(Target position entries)
* start *

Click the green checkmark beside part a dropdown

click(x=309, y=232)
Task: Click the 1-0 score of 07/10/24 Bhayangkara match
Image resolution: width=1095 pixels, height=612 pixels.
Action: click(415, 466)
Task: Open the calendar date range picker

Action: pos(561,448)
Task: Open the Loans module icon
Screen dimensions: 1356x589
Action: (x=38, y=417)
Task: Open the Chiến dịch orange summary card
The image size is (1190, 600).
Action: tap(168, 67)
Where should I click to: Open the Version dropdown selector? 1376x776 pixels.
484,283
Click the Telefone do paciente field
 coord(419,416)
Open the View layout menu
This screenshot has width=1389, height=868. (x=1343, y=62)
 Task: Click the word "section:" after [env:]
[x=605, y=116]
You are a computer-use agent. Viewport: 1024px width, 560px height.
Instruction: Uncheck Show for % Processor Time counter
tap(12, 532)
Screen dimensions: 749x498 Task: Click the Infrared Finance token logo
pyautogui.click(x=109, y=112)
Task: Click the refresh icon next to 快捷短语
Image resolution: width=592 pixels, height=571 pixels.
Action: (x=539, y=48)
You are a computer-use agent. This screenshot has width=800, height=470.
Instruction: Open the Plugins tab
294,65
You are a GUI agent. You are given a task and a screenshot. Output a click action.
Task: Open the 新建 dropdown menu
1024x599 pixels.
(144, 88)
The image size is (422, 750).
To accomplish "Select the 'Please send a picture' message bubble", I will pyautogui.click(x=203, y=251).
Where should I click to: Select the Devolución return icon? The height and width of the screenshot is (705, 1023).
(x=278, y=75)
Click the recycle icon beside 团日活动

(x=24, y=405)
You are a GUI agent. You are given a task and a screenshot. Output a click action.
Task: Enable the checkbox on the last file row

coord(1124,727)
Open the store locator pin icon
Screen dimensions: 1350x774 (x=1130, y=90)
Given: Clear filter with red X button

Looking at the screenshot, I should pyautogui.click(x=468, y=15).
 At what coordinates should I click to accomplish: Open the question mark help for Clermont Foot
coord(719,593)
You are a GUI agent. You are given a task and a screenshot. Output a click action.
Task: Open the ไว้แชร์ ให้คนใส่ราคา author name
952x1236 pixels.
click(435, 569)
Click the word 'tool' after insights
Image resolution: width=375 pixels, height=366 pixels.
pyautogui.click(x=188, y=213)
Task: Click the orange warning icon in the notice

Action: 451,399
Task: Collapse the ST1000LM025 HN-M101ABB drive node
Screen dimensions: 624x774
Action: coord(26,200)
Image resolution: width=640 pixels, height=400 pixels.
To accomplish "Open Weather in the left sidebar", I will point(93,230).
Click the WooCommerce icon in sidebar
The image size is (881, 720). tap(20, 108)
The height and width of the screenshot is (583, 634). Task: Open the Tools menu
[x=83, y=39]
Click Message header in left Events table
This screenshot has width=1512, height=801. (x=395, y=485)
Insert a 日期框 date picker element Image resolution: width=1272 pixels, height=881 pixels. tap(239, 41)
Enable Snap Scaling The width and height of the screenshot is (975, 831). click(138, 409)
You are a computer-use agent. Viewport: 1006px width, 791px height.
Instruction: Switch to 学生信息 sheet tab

* end *

** THE EXERCISE **
Update the entries from the line with "Click Message header in left Events table" through the end of the entries by replacing "Events table" with "Events list", leaving everything else unchanged.

** EXERCISE RESPONSE **
Click Message header in left Events list
This screenshot has width=1512, height=801. (x=395, y=485)
Insert a 日期框 date picker element Image resolution: width=1272 pixels, height=881 pixels. tap(239, 41)
Enable Snap Scaling The width and height of the screenshot is (975, 831). click(138, 409)
You are a computer-use agent. Viewport: 1006px width, 791px height.
Instruction: Switch to 学生信息 sheet tab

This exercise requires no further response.